Regâib gecesi; anlamı, faziletleri ve amelleri üzerine…

Regâib gecesi çokça bağışın yapıldığı gece anlamına gelir. Bu mubarek gecenin Allah-u Teâlâ katındaki yeri pek büyüktür. Bu geceden bir önceki gündüzde oruç tutan ve bu geceyi ibadet, dua, salih amel ve namaz ile geçiren kimsenin ecri kat kat fazla verilir. Bu gecede oruç tutanlar ve istiğfar edenlerin (mağfiret, bağışlanma dileyenler) ihtiyaçları karşılanır ve rağbetleri (arzuları) gerçekleşir. Bu yüzden de melekler bu geceye “Regâib (rağbetler, arzular) Gecesi” derler.

Regâib Gecesi her sene Receb ayının ilk Cuma gecesidir. ( Cuma’yı Cumartesi’ye değil, Perşembeyi bağlayan gece). Hz. Resûlullah (Allah-u Teâlâ O'na ve Pâk Ehlibeyti'ne salât etsin) bu gece ile ilgili olarak şöyle buyurmuştur: “Onun – Receb ayının – ilk Cuma gecesinden gafil olmayın. Zira o geceye Melekler Regâib Gecesi ismini verirler. Bu da (şundan ötürüdür): Gecenin ilk üçte biri geçince semâlarda ve arzda olup da Kâbe’de ve etrafında toplanmamış olan hiçbir melek kalmaz. Allah onlara (rahmet nazarı) ile bakar ve ‘Ey Meleklerim; dileyin ne istiyorsunuz?’ diye buyurur. Onlar da ‘Rabbimiz senden hacetimiz (dileğimiz, gerçekleştirmeni istediğimiz); Recep ayında oruç tutan (çok oruç tutan) kimseleri bağışlamandır’ derler. Allah (Azze ve Celle) de ‘İşte yaptım onu (bağışladım)’ diye buyurur.”
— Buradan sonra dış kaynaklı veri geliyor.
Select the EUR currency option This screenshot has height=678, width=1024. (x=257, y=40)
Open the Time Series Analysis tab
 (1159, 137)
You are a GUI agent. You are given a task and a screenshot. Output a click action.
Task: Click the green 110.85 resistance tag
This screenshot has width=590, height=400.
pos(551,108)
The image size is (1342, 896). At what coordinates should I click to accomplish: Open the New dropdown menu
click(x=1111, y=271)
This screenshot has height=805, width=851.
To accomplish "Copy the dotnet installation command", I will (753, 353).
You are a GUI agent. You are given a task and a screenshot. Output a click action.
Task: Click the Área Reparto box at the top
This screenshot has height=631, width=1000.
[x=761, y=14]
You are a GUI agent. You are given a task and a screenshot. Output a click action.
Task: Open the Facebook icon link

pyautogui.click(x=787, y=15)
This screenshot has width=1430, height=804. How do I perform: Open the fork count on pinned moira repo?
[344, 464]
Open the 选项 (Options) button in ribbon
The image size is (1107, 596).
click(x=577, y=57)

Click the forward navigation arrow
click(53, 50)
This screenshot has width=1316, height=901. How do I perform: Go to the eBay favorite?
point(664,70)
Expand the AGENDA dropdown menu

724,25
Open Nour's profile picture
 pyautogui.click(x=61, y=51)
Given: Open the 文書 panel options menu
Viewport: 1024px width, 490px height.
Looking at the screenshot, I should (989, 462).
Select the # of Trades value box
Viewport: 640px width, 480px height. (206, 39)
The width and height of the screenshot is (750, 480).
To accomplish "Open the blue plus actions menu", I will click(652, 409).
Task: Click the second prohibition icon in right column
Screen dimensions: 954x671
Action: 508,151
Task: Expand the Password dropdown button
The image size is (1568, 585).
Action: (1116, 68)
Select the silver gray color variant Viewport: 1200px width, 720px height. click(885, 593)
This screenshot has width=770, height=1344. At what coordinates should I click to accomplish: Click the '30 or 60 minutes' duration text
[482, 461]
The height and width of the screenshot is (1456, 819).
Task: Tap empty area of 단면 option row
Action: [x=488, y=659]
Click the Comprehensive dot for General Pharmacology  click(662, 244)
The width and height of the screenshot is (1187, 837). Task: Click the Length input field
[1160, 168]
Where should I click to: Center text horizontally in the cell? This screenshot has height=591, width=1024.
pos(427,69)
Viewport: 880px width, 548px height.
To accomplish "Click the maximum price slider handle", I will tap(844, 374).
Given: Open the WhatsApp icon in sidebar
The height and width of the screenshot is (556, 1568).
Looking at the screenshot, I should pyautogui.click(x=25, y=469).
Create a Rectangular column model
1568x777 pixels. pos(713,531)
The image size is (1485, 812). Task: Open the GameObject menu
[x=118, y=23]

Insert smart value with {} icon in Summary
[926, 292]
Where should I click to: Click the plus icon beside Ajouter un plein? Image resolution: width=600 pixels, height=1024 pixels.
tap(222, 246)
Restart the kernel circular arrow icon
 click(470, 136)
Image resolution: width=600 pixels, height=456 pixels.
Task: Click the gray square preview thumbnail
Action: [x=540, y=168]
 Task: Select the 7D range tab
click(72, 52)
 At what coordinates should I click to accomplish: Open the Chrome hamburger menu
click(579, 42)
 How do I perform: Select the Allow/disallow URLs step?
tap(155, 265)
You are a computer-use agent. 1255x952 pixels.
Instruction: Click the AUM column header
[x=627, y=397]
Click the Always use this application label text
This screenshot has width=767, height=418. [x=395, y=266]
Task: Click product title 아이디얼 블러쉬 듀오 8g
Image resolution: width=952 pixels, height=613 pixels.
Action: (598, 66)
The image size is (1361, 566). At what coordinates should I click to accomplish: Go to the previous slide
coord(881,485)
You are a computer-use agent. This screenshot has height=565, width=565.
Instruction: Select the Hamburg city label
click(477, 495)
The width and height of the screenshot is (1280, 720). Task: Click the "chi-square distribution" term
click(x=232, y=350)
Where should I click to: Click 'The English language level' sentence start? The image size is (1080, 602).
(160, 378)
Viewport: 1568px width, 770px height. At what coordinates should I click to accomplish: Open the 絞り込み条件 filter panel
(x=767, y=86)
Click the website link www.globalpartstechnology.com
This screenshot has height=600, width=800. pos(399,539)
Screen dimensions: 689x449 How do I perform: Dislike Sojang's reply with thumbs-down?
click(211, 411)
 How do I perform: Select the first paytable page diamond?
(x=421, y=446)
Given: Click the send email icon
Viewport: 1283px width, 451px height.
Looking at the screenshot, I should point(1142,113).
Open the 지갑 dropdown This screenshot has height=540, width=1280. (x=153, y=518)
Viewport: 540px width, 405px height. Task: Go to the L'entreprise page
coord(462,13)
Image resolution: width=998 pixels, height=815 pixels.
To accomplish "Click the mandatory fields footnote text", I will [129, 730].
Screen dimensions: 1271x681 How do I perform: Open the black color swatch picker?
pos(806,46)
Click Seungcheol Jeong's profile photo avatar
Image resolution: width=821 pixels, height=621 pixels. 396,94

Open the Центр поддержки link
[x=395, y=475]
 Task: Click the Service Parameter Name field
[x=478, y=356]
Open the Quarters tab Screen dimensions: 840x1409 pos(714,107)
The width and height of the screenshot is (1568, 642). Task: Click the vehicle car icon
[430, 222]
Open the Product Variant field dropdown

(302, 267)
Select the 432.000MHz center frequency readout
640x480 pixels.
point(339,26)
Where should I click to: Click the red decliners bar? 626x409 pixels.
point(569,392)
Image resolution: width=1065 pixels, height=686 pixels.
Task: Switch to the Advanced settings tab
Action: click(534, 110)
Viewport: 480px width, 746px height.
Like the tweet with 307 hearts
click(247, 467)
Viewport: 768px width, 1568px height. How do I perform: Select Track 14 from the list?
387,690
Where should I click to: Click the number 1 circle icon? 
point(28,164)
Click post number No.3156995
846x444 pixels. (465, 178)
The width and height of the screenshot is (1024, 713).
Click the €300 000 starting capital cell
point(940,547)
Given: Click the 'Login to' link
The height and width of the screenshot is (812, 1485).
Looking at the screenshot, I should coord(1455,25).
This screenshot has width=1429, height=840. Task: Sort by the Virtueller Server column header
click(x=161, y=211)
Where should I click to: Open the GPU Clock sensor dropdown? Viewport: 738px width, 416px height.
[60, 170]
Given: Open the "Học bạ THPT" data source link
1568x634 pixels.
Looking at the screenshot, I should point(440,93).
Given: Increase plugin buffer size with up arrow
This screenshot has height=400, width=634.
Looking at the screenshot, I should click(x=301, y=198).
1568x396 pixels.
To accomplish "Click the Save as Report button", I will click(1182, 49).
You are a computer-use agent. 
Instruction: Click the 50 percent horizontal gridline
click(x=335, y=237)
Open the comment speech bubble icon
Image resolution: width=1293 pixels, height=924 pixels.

Regaip gecesinin özel amelleri vardır. En önemlisi de şudur:

Hz. Resûlullah (Allah-u Teâlâ O'na ve Pâk Ehlibeyti'ne salât etsin) şöyle buyurmuştur: “Recep ayının ilk Perşembe gününü oruç tutup akşam ve yatsı namazlarının arasında on iki rekat namaz kılan; sonra da yetmiş defa ‘اللَّهُمَّ صَلِّ عَلَى مُحَمَّدٍ وَعَلَى آلِهِ/ Allahumme Salli Alâ Muhammedin ve alâ Âli- Muhammed / Allah’ım Muhammed ve Muhammed’in soyuna salât eyle’ diyerek bana salât eden, sonra secde edip secdesinde yetmiş defa ‘سُبُّوحٌ قُدُّوسٌ رَبُّ الْمَلَائِكَةِ وَالرُّوحِ /Subbûhun Kuddûsun Rabbul Melâiketi Verrûh/ Pek münezzehtir, pek mukaddestir; meleklerin ve ruhun Rabbidir’ diyen, sonra da başını kaldırıp yetmiş defa ‘رَبِّ اغْفِرْ وَارْحَمْ وَتَجَاوَزْ عَمَّا تَعْلَمُ إِنَّكَ أَنْتَ الْعَلِيُّ الْأَعْظَمُ /Rabbeğfir verham ve tecâvez emma tâlem, inneke entel-Aliyyul- Âzem/ Rabbim bağışla, rahmet et ve bildiğin (kötülüklerimi) bağışla; Şüphesiz sen en yücesin’ diyen ve sonra da ilkinde dediği şeyi dedikten (Yani secde edip secdesinde yetmiş defa ‘سُبُّوحٌ قُدُّوسٌ رَبُّ الْمَلَائِكَةِ وَالرُّوحِ /Subbûhun Kuddûsun Rabbul Melâiketi Verrûh/ Pek münezzehtir, pek mukaddestir; meleklerin ve ruhun Rabbidir’ dedikten) sonra Allah’tan hacetini (derdini, ihtiyacını, gerçekleşmesini istediği işi) secdede isteyen kimse yoktur ki o (derdi, ihtiyacı, dileği) gerçekleşmesin.”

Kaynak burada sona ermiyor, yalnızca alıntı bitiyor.